誰かをデートに誘いたい時、「デートしませんか?」と誘ってはいけません。相手の好みを想像して、もしダイエットに関心があるようなら「低カロリーなのにすごく美味しいイタリア料理店をみつけたんだけど、いかない?」と誘うのが正解です。
相手の感情の狙い所
「人が動く」ために、相手の感情を変えなければいけません。そのため狙うべき感情が7つあります。(1)興味、(2)悩み、(3)損得、(4)認められたい、(5)あなただけ、(6)みんなやっている、(7)本音と建て前
上のダイエットの例は、(1)の興味を狙ったものです。よく見かける広告「いままで痩せられなかった人もみるみる痩せる」というのは(2)の悩みを狙ったものです。「知らないと損する食べて痩せるダイエット」というのは(3)の損得を狙ったものとなります。「モテモテになれる愛されボディを作ろう」というのは(4)の認められたいです。「あなただけに教えるマル秘ダイエット」は(5)のあなただけ、「まだやってないの?みんなやっているこのダイエット」は(6)のみんなやっている、「いつも頑張っているあなた、たまにあげたい自分へのご褒美」というのは(7)の本音と建前。
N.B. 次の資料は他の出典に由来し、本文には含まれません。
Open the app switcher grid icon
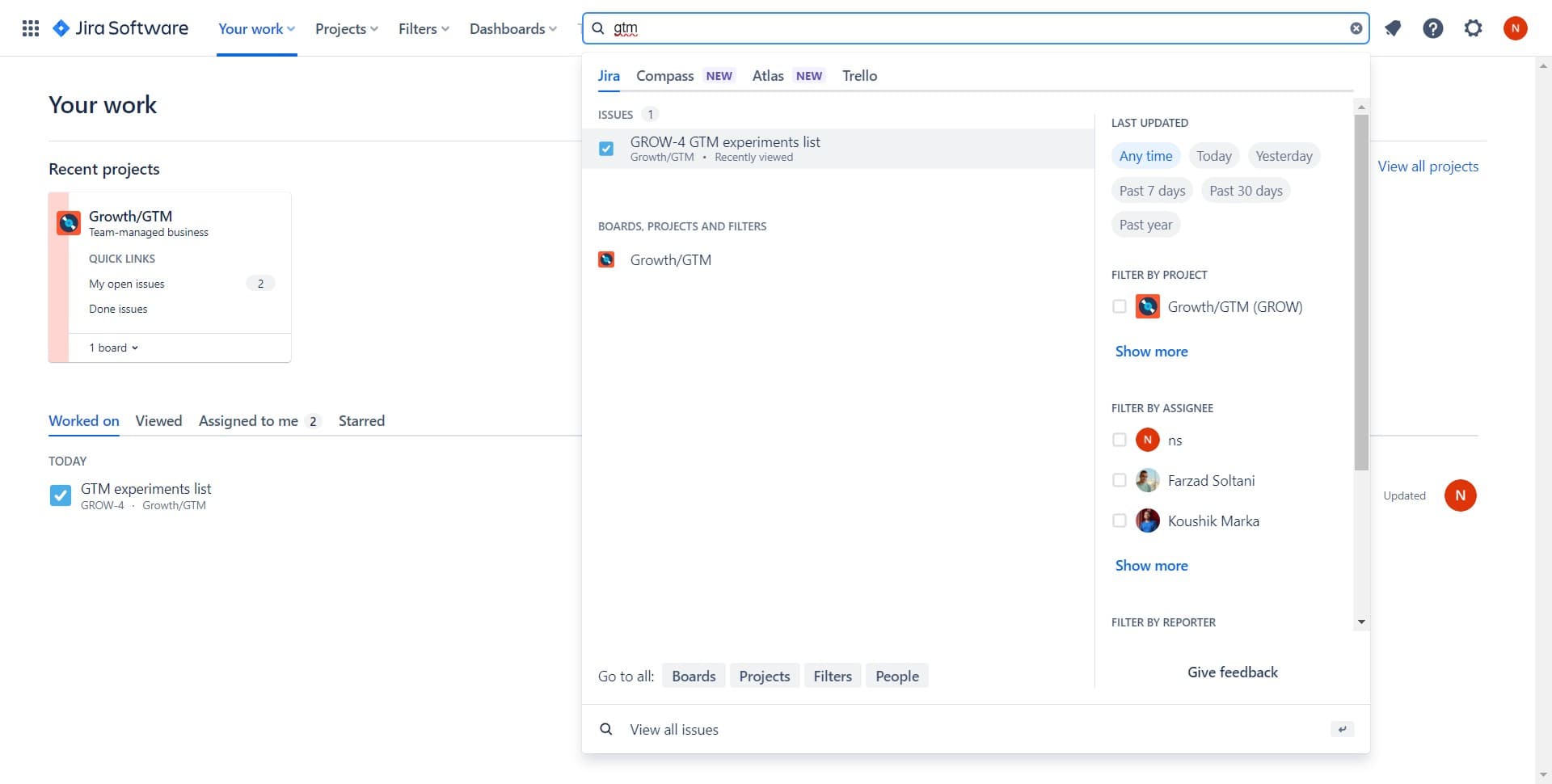point(30,28)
この中で(7)の本音と建て前が、一番大切。というのも、残りのものは他の類似本でも紹介されています。この(7)を紹介している点がさすがです。
人間誰しも、本音と建前を使い分けています。そのためこれため幅広く使えます。コツは、相手の本音を認めてあげつつ、そうは言っても建て前を刺激することです。そもそもやりたいこと(本音)があり、それをやらない理由(建て前)がある状態って多いものです。遊びに行きたいのにアルバイトで行けない相手に、「アルバイト先ででは頼られる存在だね、すごいね」と建て前を認め、「頑張りすぎるとパンクしちゃうよ、たまには遊びに行ったら?」と建て前を刺激する。別の見方をすると、褒める+提案の形になっており、とても強力な手法です。
文章の書き方
ここも本書独自のノウハウが書かれていました。簡単にまとめると
- まず、相手にして欲しいことを、追伸として書く。例えば、「追伸、新しいイタリア料理店をみつけたので、今度行きませんか?」
- 相手の感情を狙った文章を本文として書く。例えば、「美味しいものをよくご存知ですよね」など
- 文章の出だしの文章を、“明るく”書く。
これだけです。相手にやって欲しいことを追伸に書くのがポイントです。
文章というのは文末しか頭に残らないものです。そこで、追伸を最後につけるのです。
まとめ
メンタリストとしてテレビで人を操ったDAIGOが、その人を操る術を記したのが本書です。
人が自ら動くように、相手の感情を刺激するのがコツ。その狙い所となるポイントが記されている。さすがメンタリストだけあって、本音と建前を狙う、追伸を使うなど独自のノウハウが公開されています。
補足
ハーバード大学卒の芸人パックンの話術の本では、相手を動かすためのコツを、エトス・パトス・ロゴスの3つの視点で解説している。このDAIGOの本は、パトス(つまり感情)について深く掘り下げている。